UPDATE: the cause of the "infinite copy" bug was tracked down to a user side applescript. I have written a separate blog post about it.
This is a technical blog/rant. Users of FastMail who don't use Apple's email clients can safely skip it.
I've spent quite a lot of the past few days dealing with bugs caused by the Mail app in Apple's new Mavericks update.
Apple's mail client has been buggy with IMAP connections forever. It was infamous a couple of years ago for creating folders called INBOX.INBOX.INBOX.INBOX.INBOX.INBOX (until it hit the mailbox limit). We now block those at create time because they were causing "interesting" problems as well as being confusing.
This release has other interesting bugs that I've looked into in the past couple of days. When you uncheck the "keep a copy of my sent email on the server" checkbox, it auto-rechecks itself. I confirmed that report myself on our test laptop.

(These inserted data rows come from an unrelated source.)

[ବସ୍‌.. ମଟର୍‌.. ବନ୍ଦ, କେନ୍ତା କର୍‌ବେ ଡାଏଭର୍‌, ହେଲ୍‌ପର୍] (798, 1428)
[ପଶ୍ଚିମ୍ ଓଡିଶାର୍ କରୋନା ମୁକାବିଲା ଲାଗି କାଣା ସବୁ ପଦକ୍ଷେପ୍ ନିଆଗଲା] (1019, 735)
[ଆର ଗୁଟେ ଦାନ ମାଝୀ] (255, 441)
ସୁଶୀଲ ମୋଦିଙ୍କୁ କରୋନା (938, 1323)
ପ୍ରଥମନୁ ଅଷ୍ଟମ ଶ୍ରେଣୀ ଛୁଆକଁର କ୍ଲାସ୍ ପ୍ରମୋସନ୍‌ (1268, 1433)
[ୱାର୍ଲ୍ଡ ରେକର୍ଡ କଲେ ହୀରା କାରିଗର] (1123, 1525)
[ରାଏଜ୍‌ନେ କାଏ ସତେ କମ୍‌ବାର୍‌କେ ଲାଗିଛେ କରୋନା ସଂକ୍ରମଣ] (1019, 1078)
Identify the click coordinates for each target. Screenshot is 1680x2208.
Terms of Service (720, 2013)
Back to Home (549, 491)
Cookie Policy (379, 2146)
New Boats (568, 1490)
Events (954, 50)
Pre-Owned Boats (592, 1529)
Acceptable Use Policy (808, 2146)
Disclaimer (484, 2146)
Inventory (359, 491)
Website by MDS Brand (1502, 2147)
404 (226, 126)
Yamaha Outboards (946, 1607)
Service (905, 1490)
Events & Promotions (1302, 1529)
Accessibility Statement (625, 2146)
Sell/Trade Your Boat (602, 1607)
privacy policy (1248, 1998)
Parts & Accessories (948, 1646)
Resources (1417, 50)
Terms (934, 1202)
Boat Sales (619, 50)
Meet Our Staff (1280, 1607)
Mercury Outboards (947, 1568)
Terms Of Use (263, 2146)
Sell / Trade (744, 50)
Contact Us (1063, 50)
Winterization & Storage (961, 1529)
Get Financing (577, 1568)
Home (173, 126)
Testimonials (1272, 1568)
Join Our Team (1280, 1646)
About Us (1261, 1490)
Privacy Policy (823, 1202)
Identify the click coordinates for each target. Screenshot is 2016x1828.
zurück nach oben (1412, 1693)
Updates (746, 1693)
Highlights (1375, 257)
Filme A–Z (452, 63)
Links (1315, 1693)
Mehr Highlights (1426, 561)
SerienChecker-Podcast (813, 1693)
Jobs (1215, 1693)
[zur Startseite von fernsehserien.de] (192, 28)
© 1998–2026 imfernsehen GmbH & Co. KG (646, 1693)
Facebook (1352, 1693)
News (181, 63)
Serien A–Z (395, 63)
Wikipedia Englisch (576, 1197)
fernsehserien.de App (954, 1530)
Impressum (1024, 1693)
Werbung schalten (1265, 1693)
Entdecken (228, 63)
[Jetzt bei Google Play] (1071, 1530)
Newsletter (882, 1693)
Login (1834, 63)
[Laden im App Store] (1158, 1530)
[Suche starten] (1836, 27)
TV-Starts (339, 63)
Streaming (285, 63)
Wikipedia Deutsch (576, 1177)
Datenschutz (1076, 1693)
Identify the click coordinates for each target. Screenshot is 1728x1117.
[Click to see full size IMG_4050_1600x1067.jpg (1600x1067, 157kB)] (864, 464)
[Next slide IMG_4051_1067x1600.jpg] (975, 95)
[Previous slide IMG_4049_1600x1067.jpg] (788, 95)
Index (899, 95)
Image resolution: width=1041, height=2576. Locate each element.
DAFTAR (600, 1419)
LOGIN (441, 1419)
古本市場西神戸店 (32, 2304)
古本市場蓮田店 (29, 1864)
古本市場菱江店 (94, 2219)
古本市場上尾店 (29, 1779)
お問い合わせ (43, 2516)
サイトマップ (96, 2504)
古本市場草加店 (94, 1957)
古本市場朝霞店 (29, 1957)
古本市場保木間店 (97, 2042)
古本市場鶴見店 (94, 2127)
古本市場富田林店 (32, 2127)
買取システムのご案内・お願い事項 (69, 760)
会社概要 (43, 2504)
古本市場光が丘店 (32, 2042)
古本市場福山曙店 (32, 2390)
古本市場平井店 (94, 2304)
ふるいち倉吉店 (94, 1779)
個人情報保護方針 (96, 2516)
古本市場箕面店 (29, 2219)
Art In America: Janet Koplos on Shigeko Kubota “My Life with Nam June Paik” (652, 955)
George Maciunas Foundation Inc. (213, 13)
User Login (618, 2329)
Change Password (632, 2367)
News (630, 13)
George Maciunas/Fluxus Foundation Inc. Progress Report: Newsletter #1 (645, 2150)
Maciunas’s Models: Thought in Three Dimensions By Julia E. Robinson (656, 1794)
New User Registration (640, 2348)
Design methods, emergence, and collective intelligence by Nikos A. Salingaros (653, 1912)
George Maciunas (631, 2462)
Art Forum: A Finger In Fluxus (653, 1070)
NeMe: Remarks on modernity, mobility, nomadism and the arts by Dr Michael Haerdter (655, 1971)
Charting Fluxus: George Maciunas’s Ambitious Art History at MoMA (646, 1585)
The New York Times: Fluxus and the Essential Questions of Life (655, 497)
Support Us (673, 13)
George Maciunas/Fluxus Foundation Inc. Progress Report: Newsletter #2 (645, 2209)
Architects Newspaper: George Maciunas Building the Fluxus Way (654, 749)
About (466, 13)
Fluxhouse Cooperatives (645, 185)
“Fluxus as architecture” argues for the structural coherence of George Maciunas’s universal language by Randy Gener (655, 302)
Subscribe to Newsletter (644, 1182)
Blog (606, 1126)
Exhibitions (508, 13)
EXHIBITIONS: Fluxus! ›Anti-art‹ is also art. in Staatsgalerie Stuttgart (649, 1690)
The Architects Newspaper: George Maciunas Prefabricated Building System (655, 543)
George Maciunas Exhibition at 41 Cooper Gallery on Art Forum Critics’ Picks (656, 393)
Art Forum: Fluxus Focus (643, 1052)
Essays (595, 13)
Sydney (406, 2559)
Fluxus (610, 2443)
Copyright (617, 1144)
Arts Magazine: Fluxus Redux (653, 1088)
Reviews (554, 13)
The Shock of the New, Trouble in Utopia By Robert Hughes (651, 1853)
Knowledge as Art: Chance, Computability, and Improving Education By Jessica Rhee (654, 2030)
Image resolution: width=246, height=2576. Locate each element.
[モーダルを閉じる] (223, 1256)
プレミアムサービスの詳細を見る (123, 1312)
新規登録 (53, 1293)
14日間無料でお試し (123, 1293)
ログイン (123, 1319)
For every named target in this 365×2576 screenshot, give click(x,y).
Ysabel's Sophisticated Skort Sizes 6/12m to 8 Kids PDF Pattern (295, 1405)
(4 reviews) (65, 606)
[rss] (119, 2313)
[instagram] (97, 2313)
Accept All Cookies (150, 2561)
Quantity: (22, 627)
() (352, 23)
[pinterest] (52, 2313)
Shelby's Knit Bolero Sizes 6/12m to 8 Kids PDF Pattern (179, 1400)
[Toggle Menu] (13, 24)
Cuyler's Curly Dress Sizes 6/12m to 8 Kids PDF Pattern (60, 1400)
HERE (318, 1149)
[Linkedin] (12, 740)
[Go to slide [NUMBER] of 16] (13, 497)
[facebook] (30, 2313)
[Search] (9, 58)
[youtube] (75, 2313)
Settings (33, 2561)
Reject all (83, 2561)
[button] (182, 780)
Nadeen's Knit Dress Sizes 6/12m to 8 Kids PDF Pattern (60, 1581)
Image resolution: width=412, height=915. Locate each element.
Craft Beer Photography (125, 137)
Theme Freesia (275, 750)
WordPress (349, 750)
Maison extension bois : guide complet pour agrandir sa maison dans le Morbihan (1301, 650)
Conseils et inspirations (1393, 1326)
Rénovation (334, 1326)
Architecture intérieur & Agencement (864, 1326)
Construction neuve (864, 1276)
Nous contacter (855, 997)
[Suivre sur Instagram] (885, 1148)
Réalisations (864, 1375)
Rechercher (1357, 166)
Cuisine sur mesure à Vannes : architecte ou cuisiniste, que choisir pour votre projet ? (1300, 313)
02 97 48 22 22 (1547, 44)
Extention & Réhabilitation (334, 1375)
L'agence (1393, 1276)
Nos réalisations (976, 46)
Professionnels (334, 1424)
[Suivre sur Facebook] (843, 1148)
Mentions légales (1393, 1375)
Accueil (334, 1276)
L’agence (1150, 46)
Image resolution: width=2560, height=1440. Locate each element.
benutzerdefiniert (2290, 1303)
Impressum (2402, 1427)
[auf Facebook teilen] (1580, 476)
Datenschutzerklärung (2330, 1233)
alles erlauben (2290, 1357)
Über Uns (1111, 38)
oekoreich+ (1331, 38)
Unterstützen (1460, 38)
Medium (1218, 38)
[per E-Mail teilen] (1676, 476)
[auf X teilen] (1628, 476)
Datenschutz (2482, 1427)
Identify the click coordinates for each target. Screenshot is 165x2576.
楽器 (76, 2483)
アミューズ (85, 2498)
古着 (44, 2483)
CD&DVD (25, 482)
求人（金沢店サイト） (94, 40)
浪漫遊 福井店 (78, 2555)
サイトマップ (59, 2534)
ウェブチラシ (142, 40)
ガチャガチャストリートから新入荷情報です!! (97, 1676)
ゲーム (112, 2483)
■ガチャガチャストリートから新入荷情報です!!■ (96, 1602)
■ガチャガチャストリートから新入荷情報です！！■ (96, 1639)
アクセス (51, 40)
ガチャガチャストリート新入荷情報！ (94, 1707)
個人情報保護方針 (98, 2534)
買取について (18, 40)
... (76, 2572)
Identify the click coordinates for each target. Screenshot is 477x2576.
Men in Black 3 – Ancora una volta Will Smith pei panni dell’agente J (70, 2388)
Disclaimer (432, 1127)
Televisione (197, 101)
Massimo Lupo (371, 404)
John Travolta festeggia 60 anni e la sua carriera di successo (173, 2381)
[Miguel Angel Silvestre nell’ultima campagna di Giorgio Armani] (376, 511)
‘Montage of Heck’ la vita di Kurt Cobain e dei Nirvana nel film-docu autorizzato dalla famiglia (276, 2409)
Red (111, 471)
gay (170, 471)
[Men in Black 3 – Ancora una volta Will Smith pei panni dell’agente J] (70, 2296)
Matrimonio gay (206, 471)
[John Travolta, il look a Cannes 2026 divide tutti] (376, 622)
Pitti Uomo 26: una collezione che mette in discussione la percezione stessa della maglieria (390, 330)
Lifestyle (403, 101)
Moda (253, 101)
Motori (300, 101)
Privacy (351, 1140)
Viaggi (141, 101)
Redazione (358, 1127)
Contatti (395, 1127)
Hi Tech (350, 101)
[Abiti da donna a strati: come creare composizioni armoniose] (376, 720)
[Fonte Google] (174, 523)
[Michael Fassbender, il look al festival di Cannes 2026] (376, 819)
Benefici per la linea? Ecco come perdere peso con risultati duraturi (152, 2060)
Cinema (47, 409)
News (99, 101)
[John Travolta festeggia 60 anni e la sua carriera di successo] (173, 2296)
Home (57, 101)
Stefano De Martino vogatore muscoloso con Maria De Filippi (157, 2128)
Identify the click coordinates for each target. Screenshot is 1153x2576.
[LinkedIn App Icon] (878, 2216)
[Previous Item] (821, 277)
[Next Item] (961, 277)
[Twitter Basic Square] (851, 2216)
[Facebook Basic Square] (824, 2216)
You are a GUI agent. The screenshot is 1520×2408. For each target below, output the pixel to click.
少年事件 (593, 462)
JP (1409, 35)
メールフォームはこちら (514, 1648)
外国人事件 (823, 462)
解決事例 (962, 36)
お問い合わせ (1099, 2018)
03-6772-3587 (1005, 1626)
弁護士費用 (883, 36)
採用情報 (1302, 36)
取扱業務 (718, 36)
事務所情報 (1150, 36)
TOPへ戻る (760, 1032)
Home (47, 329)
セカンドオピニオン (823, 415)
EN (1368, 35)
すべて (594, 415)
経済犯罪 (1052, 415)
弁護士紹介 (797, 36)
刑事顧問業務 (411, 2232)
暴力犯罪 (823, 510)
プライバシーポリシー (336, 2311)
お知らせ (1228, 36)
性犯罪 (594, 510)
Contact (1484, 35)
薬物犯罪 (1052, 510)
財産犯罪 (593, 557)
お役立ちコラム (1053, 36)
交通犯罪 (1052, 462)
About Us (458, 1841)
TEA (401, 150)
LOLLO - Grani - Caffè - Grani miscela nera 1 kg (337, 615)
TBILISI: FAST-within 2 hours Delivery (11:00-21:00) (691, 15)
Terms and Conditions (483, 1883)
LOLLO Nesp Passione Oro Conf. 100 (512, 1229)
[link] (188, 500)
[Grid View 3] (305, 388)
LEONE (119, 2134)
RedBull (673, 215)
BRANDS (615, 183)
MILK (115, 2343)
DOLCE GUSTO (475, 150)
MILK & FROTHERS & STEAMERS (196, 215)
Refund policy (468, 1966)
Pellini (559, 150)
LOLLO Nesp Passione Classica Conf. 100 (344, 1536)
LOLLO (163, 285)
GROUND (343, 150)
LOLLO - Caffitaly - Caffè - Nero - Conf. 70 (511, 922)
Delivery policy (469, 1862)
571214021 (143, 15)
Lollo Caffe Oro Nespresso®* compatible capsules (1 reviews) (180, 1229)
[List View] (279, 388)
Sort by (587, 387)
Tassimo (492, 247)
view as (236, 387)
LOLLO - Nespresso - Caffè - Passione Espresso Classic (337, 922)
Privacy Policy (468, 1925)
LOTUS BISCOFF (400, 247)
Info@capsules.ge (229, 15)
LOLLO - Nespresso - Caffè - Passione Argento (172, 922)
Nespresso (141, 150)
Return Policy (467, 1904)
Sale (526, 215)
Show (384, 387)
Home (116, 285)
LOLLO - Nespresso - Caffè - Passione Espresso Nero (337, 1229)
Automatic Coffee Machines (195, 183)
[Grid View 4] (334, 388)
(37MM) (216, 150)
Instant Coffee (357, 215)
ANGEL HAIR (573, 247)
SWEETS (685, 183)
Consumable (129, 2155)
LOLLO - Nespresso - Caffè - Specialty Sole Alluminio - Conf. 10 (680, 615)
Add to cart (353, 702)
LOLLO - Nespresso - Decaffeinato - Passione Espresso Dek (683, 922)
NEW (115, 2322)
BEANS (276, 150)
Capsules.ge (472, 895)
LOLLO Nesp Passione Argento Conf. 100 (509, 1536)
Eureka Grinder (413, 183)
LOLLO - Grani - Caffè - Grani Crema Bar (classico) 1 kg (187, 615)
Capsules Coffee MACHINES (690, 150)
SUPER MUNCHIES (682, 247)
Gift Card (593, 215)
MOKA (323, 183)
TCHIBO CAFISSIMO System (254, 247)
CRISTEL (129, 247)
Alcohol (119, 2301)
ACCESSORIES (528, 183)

I also confirmed that the 'Archive' folder (special-use \Archive) doesn't appear in the folder listing, and neither do any subfolders if you have any (one of my accounts does - one per year for the past *mumble* years).
So we know it's not the breakfast of champions. That's not a giant surprise, it's never been the strong point of that OS. The previous revision has problems too:
229.12 UID STORE 588201 +FLAGS.SILENT ($Junk Junk JunkRecorded) 229.12 OK Completed 230.12 UID STORE 588201 -FLAGS.SILENT ($NotJunk NotJunk) 230.12 OK Completed 231.12 UID EXPUNGE 588201 231.12 OK Completed 232.12 UID STORE 588201 +FLAGS.SILENT (\Deleted) 232.12 OK Completed
Anyone who can read IMAP can see that it tries to expunge the message BEFORE the \Deleted flag is set, which is pointless. UID EXPUNGE only deletes messages with the \Deleted flag set.
I found _that_ one because our web interface expunges all \Deleted items, so users noticed they only got the expected behaviour across multiple clients if they left the web interface open at the same time.
Millions of messages
But this doozy takes the cake. I found it nearly a week ago when we had an IO error because a user's cache file was overflowing the 32 bit offset counter that still exists in Cyrus (I have an experiemental branch with 64 bit offsets, but it's not ready for production yet)
They had 71 unique messages in their Junk Mail folder, but included expunged messages (we keep them for a week for backup purposes) there were over 1 MILLION separate entries in the index file. We de-duplicate on store, so the fact that there were over 100,000 copies of the most prolific message in the index didn't totally flood the disk.
I noticed then that they were using 10.9's mail app:
3.19 ID ("name" "Mac OS X Mail" "version" "7.0 (1816)" "os" "Mac OS X" "os-version" "10.9 (13A603)" "vendor" "Apple Inc.")
I wiped the expunged messages from the cache, emailed the user, and left it at that.
This morning I checked again, there were nearly a million messages again, so I enabled telemetry on the account and emailed the user a second time.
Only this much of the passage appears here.